__Your task__:
Your response should contain every line from the data below that holds the string "computer".

__Data for the task__:

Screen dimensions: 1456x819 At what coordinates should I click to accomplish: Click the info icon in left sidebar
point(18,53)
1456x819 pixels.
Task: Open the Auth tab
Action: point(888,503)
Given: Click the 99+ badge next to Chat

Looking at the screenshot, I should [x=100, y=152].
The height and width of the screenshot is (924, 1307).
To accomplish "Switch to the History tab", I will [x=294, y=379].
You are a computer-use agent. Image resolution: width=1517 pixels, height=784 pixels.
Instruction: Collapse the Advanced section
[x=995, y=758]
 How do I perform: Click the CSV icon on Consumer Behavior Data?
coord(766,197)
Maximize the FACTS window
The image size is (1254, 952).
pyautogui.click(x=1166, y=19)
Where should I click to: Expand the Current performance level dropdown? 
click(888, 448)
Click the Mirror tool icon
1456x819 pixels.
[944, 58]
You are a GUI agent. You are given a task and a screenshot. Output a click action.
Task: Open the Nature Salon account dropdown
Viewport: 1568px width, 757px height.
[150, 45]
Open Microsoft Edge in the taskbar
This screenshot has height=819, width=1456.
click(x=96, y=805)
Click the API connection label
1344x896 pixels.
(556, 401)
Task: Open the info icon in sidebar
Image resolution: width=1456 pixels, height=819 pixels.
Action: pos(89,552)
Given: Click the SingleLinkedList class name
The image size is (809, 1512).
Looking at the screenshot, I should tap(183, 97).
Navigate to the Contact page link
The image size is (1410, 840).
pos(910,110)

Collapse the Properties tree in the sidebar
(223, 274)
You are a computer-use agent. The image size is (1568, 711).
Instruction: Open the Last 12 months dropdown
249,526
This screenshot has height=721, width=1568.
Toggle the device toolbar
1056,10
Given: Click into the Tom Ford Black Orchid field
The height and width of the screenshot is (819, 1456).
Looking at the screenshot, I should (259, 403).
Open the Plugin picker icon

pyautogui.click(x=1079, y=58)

__Written response__:
You are a computer-use agent. Image resolution: width=1517 pixels, height=784 pixels.
You are a computer-use agent. The image size is (1568, 711).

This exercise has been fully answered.